As a PhD Student at Eindhoven University of Technology, Calum Ryan will be primarily researching the fluid dynamic properties of various liquid targets, with a focus on water samples, undergoing interactions with non thermal atmospheric pressure plasma jets (APPJ), and how different flow properties can be obtained and manipulated by varying the parameters of both the plasma jet and liquid target that are being used. The topic of flow has had a limited exploration within research in this field, and understanding the basic fluid properties in interactions is of paramount importance to then being able to improve the wide variety of applications of APPJ’s; for example understanding how the various plasma parameters within the system effect the physical and flow properties of the target will allow for optimization in choosing the correct jet for the required system.

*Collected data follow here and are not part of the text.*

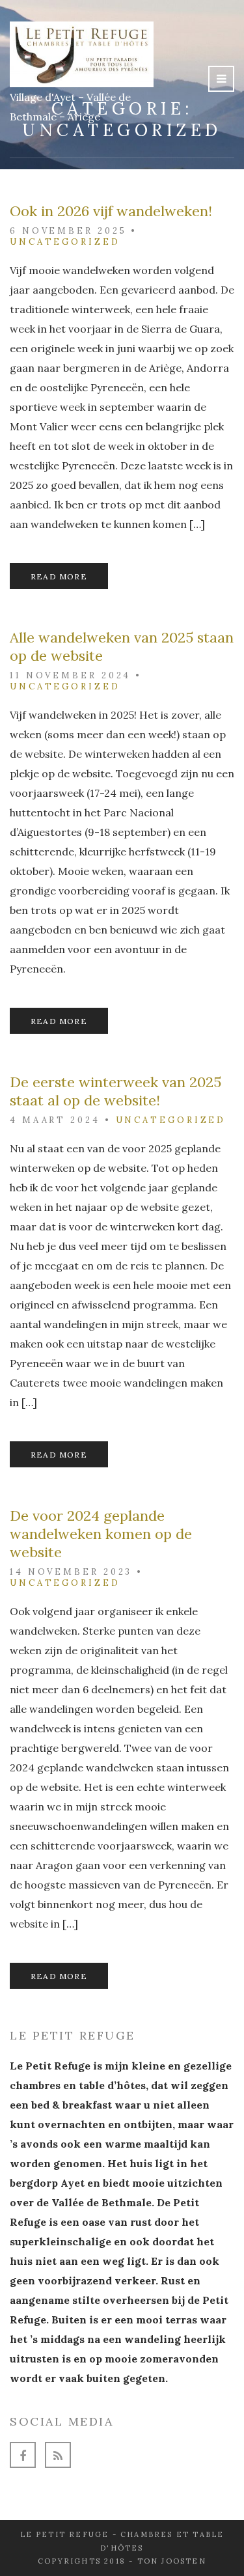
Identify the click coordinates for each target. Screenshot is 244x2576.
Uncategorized (65, 241)
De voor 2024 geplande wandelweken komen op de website (101, 1533)
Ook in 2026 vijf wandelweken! (111, 211)
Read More (59, 576)
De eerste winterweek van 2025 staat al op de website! (115, 1091)
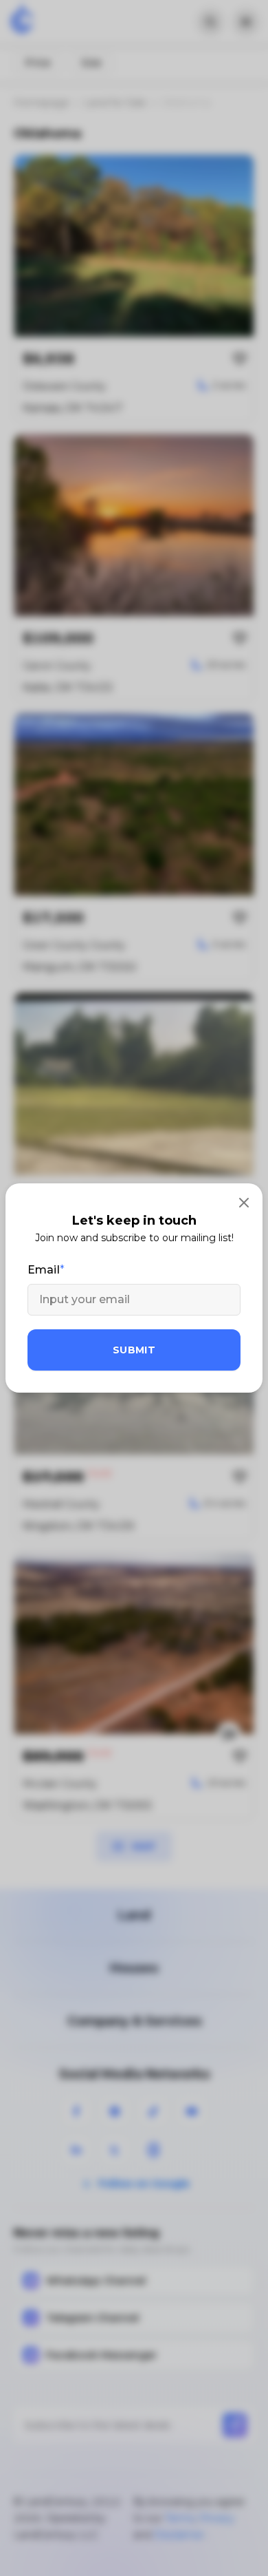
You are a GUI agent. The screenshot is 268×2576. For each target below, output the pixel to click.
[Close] (244, 1202)
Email (43, 1269)
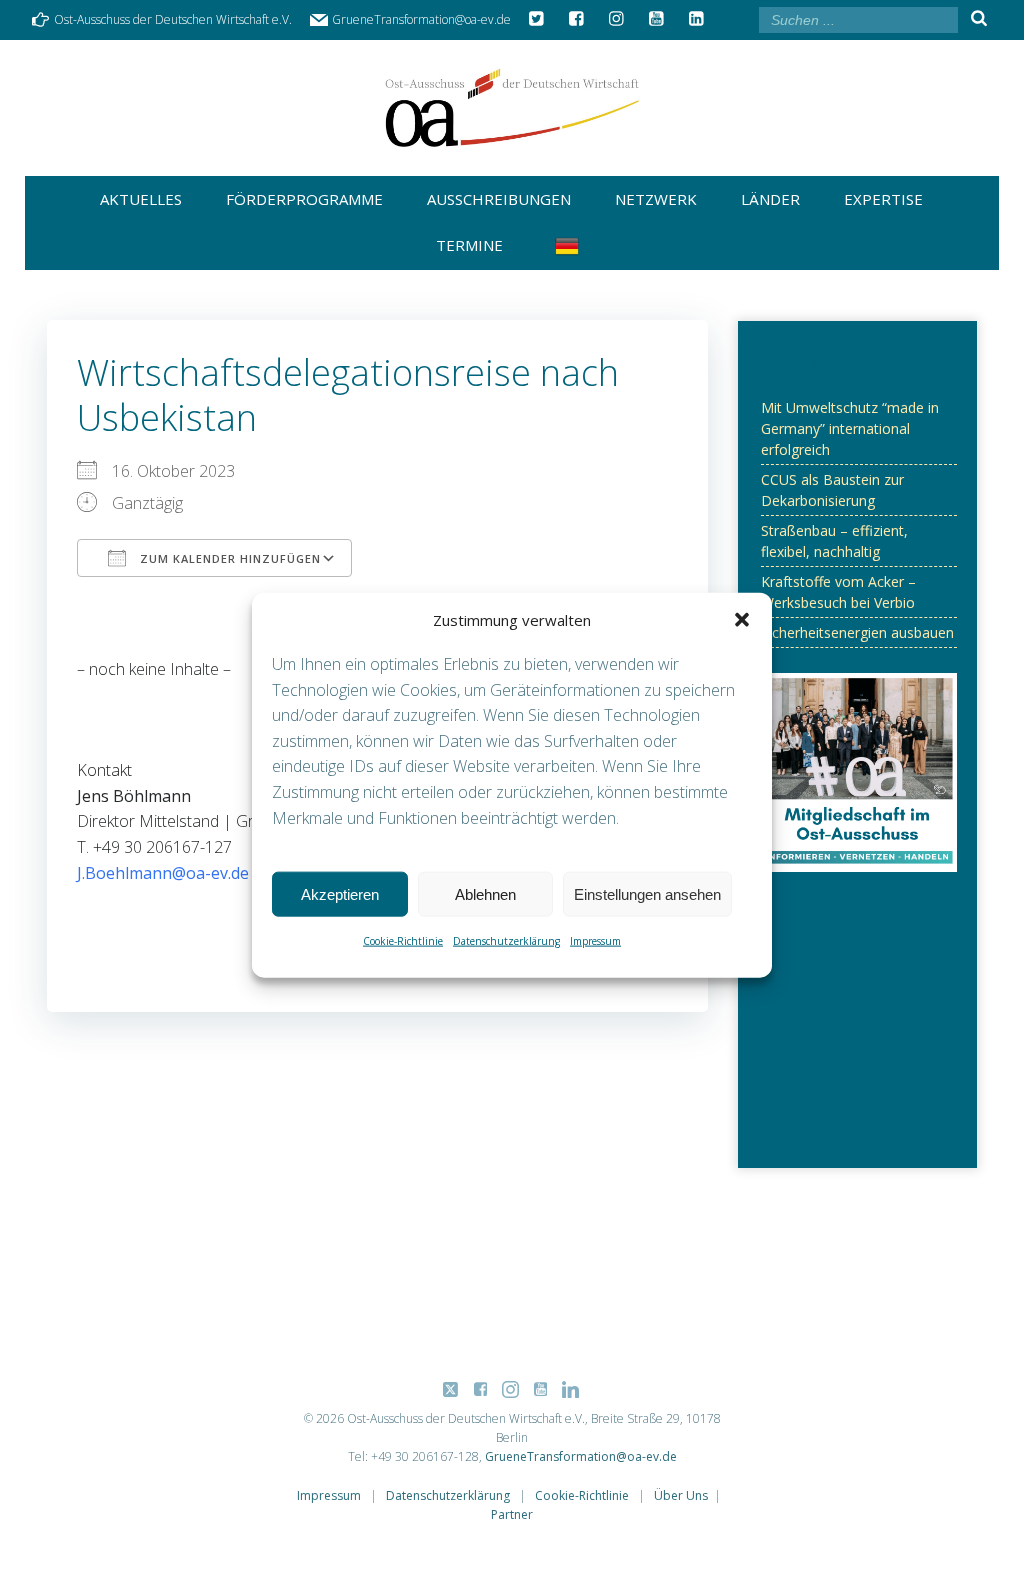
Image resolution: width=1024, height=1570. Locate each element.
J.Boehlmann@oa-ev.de (163, 873)
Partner (512, 1514)
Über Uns (681, 1495)
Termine (469, 245)
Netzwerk (656, 199)
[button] (742, 620)
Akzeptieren (340, 893)
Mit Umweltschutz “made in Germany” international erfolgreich (850, 428)
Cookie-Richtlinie (403, 941)
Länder (770, 199)
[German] (571, 246)
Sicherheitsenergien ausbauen (857, 632)
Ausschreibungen (499, 199)
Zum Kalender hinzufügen (228, 558)
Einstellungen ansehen (647, 893)
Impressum (595, 941)
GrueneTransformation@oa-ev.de (581, 1456)
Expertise (883, 199)
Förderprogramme (304, 199)
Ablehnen (485, 893)
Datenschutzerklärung (506, 941)
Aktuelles (141, 199)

From wound treatment in medical physics, to enhancing seed germination in agriculture, the growing of understanding these systems would be a benefit that a wide variety of fields could take advantage of. Ryan is doing his PhD within the group Elementary Processes in Gas Discharges.


Having previously worked within plasma physics during his time as a Masters student at the University of Strathclyde in Scotland, Ryan achieved the integrated Masters degree of MPhys in Physics with distinction. During his time at Strathclyde he worked on the theory of properties of plasmas generated in intense laser-solid interactions, and on the correlation of varying target properties to the growth rate of quasi-static magnetic field structures, whose growth have previously been shown to relate to the growth of plasma instabilities within these systems. By working out how to create targets that will reduce the growth of these instabilities, the efficiency of laser-solid interactions for thin target systems, and the subsequent generation of proton beams, can be improved.